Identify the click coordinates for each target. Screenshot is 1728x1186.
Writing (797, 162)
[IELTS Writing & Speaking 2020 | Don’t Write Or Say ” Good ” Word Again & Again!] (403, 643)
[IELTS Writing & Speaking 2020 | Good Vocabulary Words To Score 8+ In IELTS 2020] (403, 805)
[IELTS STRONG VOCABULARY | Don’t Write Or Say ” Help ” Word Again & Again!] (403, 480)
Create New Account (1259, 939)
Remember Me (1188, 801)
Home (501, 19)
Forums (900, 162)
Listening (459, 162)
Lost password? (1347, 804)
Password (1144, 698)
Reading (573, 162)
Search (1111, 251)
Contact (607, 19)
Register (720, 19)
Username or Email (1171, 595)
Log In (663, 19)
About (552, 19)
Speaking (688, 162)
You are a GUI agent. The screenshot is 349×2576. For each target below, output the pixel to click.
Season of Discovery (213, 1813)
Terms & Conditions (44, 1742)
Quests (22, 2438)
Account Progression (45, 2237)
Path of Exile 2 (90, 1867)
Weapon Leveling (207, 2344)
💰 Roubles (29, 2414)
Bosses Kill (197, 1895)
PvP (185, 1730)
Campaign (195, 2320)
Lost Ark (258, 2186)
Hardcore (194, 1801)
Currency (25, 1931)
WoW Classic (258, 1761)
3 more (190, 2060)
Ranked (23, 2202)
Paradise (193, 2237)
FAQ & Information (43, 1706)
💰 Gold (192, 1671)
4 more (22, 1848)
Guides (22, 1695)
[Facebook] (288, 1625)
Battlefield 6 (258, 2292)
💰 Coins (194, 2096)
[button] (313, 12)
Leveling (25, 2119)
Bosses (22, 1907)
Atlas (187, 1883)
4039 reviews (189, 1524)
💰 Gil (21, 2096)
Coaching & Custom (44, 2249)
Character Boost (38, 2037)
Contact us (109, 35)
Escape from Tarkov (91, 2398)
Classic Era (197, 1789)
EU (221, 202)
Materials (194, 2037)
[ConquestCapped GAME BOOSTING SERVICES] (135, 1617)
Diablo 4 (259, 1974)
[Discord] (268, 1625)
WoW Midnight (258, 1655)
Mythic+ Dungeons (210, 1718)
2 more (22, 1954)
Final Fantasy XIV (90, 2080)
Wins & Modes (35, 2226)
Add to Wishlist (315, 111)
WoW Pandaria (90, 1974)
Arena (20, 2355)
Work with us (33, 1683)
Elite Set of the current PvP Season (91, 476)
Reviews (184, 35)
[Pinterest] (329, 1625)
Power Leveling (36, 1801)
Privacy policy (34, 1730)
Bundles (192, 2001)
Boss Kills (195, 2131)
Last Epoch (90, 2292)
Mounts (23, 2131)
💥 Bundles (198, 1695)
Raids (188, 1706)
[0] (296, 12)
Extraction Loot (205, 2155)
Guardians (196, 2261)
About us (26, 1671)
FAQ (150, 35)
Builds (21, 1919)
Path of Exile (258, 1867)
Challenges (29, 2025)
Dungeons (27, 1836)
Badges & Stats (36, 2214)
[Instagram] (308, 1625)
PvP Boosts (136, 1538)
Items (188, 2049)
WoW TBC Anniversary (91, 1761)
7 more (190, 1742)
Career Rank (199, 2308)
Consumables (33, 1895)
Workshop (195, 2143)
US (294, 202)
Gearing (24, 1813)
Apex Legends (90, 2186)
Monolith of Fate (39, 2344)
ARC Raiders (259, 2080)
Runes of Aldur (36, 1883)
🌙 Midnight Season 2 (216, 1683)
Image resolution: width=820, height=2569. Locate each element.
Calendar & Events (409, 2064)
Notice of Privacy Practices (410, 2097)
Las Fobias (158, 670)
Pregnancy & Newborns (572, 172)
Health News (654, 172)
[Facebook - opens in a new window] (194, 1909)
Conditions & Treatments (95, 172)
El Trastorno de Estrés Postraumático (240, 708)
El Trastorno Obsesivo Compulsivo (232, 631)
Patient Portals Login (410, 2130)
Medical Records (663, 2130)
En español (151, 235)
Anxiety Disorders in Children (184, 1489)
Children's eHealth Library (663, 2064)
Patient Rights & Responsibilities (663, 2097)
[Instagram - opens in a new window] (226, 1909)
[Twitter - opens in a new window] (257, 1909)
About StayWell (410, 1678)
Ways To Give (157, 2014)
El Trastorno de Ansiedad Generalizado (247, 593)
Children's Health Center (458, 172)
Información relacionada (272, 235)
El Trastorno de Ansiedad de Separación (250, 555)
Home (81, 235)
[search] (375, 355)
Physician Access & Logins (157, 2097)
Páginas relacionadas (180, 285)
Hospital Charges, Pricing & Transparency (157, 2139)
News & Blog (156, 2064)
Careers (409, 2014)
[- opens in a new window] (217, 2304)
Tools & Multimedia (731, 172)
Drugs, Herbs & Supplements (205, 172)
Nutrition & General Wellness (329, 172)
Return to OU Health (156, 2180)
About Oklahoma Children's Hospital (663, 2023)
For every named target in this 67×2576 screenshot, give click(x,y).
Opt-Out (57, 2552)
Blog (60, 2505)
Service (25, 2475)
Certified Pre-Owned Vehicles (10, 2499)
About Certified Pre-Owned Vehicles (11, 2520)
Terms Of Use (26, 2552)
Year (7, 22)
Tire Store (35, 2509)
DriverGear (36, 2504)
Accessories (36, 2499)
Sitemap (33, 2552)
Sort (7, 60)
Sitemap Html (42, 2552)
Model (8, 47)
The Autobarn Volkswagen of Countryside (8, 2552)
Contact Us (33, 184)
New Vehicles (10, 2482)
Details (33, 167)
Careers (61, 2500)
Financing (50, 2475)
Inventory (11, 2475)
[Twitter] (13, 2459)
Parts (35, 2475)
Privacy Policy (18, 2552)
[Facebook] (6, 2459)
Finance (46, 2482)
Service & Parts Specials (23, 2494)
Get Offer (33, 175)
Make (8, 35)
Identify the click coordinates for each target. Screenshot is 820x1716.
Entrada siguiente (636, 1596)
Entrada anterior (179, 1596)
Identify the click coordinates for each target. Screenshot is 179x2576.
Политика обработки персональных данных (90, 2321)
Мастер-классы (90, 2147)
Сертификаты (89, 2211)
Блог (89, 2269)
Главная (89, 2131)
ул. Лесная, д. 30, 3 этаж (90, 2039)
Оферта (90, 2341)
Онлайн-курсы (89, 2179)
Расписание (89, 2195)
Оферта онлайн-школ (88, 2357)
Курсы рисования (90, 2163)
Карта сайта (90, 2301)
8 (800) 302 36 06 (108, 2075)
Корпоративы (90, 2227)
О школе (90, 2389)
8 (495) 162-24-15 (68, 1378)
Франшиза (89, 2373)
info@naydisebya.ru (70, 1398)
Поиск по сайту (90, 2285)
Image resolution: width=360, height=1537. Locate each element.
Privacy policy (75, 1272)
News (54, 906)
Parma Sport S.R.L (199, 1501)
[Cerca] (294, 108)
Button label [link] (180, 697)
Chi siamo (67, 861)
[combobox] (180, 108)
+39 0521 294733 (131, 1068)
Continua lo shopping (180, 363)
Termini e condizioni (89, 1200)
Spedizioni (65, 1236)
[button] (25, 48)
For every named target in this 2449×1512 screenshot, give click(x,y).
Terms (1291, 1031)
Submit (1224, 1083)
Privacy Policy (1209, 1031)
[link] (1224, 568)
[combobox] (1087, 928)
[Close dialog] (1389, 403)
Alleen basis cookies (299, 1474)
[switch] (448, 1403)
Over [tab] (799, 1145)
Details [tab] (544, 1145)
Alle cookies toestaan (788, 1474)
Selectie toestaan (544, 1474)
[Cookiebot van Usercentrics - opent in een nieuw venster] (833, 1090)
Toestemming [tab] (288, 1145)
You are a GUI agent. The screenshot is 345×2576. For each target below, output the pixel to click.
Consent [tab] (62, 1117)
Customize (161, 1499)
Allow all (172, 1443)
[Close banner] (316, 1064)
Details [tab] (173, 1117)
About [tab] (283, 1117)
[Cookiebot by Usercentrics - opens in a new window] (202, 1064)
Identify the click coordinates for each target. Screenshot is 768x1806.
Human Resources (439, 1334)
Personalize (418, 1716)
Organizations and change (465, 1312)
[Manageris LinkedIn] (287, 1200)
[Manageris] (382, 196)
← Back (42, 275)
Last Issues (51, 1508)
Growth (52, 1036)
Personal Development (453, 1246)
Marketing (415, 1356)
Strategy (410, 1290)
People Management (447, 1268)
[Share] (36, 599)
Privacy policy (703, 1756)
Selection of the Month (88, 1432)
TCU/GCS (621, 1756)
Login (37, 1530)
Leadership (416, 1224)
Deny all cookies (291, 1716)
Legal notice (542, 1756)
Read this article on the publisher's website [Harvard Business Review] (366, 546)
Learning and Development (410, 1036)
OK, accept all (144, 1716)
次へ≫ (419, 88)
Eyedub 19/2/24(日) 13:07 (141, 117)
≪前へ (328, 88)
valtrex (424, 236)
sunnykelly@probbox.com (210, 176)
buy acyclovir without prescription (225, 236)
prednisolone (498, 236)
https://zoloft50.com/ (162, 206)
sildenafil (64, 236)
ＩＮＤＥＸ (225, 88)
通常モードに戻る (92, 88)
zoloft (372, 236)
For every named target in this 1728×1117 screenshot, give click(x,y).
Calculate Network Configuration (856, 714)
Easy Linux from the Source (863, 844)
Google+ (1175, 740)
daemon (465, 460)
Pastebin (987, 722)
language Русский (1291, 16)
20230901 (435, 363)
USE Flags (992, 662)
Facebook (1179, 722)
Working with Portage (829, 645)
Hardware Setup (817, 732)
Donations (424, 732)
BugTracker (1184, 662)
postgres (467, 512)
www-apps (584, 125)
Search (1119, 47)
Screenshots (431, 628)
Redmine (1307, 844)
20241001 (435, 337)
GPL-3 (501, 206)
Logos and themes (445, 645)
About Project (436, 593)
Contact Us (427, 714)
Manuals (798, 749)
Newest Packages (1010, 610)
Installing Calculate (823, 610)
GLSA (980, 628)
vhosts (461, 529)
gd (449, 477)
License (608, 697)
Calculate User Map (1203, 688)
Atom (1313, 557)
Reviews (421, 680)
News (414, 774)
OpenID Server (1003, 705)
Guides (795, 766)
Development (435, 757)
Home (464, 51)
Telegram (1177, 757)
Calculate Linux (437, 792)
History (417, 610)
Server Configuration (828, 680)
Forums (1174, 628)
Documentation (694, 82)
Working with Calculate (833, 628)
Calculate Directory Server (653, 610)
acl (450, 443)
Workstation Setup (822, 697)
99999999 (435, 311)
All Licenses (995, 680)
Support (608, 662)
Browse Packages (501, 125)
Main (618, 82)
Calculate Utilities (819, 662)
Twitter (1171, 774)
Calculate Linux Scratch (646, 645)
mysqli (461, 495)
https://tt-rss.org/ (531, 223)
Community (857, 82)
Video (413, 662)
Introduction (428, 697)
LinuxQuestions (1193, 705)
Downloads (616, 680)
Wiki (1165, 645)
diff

EXERCISE: Given the data above, transcribe exactly the lines from the one containing "info@naydisebya.ru (70, 1398)" down to the one containing "[switch] (448, 1403)", and no others.

OUTPUT BELOW:
info@naydisebya.ru (70, 1398)
Поиск по сайту (90, 2285)
Image resolution: width=360, height=1537. Locate each element.
Privacy policy (75, 1272)
News (54, 906)
Parma Sport S.R.L (199, 1501)
[Cerca] (294, 108)
Button label [link] (180, 697)
Chi siamo (67, 861)
[combobox] (180, 108)
+39 0521 294733 (131, 1068)
Continua lo shopping (180, 363)
Termini e condizioni (89, 1200)
Spedizioni (65, 1236)
[button] (25, 48)
For every named target in this 2449×1512 screenshot, give click(x,y).
Terms (1291, 1031)
Submit (1224, 1083)
Privacy Policy (1209, 1031)
[link] (1224, 568)
[combobox] (1087, 928)
[Close dialog] (1389, 403)
Alleen basis cookies (299, 1474)
[switch] (448, 1403)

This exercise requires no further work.